Texto proporcionado —
Hace dos semanas vivimos la incertidumbre y la angustia de las protestas callejeras, el vandalismo y la represión y varias horas seguidas sin autoridad. Ni presidente de la República, ni primer ministro ni gabinete. La anarquía y la desolación reinaban cuando  Francisco Sagasti, elegido presidente del Legislativo, fue puesto en  Palacio de Gobierno.

Pero el peligro no ha terminado. Nuestro país es uno de los más desiguales en el continente más desigual del mundo que es América Latina. Una de las regiones más golpeadas por la pandemia global y el Perú el de peor ejecutoria en salud y economía. Cómo no esperar reclamos y reivindicaciones masivas, embalsadas, cuando el desempleo y la muerte han roto familias y empresas y dejado en el desamparo a cientos de miles de peruanos. Rebalsada la resiliencia la gente sale a protestar por aspectos que lamentablemente no pueden solucionarse de un plumazo, ojalá fuera fácil. El Perú al borde del colapso sanitario exhibe falencias fundamentales para la convivencia pacífica en una democracia  que debemos defender a toda costa en su existencia y estabilidad a comenzar por el mínimo respeto a las instituciones.

Entradas proporcionadas —

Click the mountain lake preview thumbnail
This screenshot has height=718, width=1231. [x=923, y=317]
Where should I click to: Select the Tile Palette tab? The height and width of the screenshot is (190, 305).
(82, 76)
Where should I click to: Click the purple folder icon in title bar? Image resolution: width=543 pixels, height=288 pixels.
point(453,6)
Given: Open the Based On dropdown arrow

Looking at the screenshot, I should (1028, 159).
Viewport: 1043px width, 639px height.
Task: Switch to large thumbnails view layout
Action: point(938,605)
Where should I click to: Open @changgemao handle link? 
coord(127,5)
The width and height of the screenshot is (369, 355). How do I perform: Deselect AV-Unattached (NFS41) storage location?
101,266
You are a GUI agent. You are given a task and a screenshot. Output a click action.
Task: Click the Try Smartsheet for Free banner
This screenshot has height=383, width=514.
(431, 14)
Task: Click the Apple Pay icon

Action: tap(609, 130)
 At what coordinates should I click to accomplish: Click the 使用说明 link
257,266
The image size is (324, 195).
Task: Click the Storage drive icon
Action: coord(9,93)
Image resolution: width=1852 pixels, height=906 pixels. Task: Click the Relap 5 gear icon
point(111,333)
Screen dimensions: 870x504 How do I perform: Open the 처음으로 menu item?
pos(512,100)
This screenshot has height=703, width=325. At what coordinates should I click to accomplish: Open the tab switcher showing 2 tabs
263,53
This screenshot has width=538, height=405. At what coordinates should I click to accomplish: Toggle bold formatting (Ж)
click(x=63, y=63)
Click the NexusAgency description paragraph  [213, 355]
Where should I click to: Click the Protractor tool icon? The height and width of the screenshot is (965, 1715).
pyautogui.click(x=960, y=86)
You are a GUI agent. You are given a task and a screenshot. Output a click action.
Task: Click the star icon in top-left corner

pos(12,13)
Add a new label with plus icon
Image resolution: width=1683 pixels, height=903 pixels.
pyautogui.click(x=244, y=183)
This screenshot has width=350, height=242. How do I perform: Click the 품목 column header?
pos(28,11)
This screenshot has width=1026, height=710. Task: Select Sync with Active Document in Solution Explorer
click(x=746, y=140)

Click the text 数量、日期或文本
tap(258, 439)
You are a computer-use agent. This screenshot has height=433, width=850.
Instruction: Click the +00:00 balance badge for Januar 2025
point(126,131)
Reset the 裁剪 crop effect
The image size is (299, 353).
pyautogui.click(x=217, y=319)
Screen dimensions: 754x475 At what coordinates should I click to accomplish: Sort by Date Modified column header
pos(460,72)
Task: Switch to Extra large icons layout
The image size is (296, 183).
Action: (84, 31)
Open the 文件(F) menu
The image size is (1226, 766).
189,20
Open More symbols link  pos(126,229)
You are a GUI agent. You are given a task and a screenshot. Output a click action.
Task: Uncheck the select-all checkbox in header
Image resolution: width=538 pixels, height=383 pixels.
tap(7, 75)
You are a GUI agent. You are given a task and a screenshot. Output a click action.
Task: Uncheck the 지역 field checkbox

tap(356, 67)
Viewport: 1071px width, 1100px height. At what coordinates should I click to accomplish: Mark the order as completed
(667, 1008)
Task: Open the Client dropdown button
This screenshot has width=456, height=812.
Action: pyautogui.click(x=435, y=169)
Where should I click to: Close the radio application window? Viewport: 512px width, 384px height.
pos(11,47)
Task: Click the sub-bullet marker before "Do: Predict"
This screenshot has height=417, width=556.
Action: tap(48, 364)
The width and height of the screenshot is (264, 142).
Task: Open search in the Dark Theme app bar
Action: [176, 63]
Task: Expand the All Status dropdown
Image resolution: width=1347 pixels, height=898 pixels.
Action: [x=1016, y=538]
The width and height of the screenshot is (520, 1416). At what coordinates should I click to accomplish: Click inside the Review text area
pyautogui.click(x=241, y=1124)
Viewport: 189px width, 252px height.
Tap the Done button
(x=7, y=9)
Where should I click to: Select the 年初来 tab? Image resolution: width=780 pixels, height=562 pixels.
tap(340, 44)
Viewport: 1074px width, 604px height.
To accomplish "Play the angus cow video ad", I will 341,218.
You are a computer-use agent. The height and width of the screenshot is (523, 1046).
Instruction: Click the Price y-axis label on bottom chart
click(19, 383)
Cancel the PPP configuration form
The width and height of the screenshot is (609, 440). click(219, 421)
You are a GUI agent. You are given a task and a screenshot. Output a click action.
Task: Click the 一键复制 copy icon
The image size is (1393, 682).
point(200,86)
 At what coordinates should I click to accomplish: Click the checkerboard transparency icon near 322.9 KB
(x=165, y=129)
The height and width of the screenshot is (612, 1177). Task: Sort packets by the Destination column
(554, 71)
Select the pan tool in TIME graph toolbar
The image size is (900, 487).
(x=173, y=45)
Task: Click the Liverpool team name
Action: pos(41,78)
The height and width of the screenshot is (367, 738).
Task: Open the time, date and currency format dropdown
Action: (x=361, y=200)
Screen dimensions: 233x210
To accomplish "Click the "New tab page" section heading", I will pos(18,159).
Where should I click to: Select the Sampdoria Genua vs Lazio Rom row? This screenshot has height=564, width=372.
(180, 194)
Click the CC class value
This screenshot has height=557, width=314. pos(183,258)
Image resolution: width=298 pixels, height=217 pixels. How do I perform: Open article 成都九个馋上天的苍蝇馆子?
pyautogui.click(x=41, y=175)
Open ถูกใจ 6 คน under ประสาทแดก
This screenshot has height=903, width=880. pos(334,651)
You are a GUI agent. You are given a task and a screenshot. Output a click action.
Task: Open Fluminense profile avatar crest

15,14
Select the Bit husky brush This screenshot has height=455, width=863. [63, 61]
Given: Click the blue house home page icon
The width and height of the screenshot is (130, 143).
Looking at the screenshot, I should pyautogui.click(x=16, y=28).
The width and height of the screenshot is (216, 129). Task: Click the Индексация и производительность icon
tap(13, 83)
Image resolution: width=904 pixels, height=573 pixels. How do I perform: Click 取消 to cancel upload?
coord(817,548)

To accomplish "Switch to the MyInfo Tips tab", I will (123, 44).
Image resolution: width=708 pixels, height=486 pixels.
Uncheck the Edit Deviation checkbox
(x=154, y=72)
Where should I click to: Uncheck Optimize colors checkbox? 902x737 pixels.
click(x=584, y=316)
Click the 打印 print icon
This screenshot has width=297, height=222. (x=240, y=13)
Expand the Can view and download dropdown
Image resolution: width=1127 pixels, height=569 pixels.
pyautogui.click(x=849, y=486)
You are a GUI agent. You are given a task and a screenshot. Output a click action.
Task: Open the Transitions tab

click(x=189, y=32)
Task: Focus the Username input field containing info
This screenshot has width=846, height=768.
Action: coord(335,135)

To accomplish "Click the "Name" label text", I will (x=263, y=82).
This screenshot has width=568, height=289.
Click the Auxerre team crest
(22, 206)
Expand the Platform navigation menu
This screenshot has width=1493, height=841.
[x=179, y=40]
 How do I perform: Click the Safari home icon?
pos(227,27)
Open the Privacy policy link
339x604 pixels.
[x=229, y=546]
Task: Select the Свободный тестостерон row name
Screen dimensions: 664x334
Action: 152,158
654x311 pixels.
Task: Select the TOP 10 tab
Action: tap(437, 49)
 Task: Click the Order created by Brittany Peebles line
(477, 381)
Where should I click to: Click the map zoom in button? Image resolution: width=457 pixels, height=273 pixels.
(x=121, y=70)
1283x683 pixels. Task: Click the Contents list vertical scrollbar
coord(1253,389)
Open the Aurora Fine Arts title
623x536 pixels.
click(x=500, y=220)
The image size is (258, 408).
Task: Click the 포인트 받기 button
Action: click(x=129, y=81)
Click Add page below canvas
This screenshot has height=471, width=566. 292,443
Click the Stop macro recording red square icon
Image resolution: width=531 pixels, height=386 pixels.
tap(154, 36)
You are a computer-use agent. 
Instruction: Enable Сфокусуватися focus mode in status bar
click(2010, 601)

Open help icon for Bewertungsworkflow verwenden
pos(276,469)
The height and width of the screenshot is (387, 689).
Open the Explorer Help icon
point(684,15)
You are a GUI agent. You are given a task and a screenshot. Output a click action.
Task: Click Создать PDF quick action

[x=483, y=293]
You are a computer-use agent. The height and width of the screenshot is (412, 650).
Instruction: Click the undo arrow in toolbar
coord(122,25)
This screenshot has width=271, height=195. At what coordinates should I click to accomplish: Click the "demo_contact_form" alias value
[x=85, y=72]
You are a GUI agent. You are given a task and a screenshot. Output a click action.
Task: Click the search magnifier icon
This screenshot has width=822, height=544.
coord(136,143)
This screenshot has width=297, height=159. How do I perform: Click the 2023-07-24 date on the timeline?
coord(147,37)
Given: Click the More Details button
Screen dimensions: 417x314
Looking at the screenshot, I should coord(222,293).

Tareas por realizar —
1. Traduce al inglés esta oración del texto sobre el Perú: "Nuestro país es uno de los más desiguales en el continente más desigual del mundo que es América Latina."
2. Por favor, extrae sin cambios del texto sobre el Perú el fragmento que se abre con las palabras "Pero el peligro" y se cierra con "a las instituciones.".
3. Según el texto sobre el Perú, ¿para qué cargo había sido elegido Francisco Sagasti?

Soluciones en orden —
1. Our country is one of the most unequal on the most unequal continent in the world, which is Latin America.

2.
Pero el peligro no ha terminado. Nuestro país es uno de los más desiguales en el continente más desigual del mundo que es América Latina. Una de las regiones más golpeadas por la pandemia global y el Perú el de peor ejecutoria en salud y economía. Cómo no esperar reclamos y reivindicaciones masivas, embalsadas, cuando el desempleo y la muerte han roto familias y empresas y dejado en el desamparo a cientos de miles de peruanos. Rebalsada la resiliencia la gente sale a protestar por aspectos que lamentablemente no pueden solucionarse de un plumazo, ojalá fuera fácil. El Perú al borde del colapso sanitario exhibe falencias fundamentales para la convivencia pacífica en una democracia  que debemos defender a toda costa en su existencia y estabilidad a comenzar por el mínimo respeto a las instituciones.

3. Presidente del Legislativo.